After failing the first two exams in 2018 and 2019, it all paid off last December. She became the country's first hearing-impaired person to pass the exam, according to China Central Television.
Bridge of communication
In Tang's eyes, it is not only an inspirational story, but a clear message that hearing-impaired people can, and should, have the opportunity to study law and be involved in the public legal service system.
"As far as I know, China doesn't have a college for hearing-impaired students to study law, nor medicine, which is a defect in our education system.... It means there is a lack of communication between the hearing-impaired and those with no hearing difficulties, leading to a gap in the legal and medical systems for the hearing-impaired," Tang was quoted saying in an interview with Beijing Youth Daily.
Tan is proof that this does not have to be the norm.
As a hearing-impaired person herself, Tan knows how difficult it is for such people to get involved in society, but her job makes her realize how much tougher a task they face.
"I found that, at most of the consultancies, the clients had low levels of literacy and education, and knew little about the legal system. However, they all have one thing in common-they use natural sign language, which is different from the standardized Chinese sign language," Tan says.
If we take the Chinese sign language as Mandarin, natural sign language is similar to a dialect. There are many differences in grammatical structure and hand gestures between the two. A survey, quoted by scientific knowledge resource provider Guokr, shows that about 10 percent of hearing-impaired adults in China use Chinese sign language.

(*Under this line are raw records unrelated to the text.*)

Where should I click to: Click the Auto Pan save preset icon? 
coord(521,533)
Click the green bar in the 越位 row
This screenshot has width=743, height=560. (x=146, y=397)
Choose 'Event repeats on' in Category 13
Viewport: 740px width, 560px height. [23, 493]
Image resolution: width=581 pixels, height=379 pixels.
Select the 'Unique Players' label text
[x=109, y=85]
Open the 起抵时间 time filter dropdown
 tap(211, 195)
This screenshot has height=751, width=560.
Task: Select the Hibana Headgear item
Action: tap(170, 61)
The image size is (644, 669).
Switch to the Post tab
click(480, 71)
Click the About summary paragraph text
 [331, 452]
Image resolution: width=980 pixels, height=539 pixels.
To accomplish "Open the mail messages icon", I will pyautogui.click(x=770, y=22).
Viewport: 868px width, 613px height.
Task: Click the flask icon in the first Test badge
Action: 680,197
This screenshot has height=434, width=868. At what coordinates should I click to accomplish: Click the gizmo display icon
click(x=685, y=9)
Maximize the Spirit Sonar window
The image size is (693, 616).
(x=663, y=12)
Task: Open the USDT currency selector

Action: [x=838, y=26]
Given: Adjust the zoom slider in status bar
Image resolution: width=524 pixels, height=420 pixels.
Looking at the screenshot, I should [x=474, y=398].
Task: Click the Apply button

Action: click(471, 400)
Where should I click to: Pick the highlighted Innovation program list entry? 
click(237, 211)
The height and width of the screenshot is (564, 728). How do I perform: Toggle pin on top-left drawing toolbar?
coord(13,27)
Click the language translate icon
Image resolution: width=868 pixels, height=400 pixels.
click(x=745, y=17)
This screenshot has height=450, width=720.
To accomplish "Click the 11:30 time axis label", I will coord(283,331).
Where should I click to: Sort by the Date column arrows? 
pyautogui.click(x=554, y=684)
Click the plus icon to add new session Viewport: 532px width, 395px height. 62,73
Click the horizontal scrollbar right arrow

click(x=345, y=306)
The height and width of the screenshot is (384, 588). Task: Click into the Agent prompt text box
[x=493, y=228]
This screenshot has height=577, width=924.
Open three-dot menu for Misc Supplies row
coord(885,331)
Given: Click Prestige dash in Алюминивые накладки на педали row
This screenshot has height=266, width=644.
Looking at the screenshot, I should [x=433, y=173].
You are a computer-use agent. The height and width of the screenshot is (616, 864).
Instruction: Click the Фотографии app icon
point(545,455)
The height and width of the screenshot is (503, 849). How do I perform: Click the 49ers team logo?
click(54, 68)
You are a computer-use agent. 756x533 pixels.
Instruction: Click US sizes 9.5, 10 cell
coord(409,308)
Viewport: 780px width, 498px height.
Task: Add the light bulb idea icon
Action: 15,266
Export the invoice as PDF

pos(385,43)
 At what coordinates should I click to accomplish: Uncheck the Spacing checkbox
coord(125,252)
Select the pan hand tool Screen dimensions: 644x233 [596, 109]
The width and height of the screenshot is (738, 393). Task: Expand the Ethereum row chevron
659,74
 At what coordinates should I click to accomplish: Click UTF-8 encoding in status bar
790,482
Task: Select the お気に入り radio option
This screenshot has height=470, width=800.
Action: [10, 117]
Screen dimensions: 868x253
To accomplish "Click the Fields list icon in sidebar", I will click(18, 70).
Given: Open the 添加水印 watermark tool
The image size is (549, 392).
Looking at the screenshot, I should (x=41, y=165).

Tan learned standard Chinese sign language at school, but she was unable, at first, to understand natural sign language.
That was the first time when she realized that there are communication barriers even among people with hearing difficulty. During her daily work, she uses natural sign language to enable smooth communication with clients.
At the same time, Tan also tries to learn to speak. People who lose their hearing later in life can learn to speak, but their speech may sound a bit different, because they cannot hear their own voice.
Her middle school teacher once told her that she would be the bridge between people with hearing difficulties and those who can hear clearly.
With every obstacle she overcomes on her journey to become China's first hearing-impaired lawyer, she lays another brick in its foundations.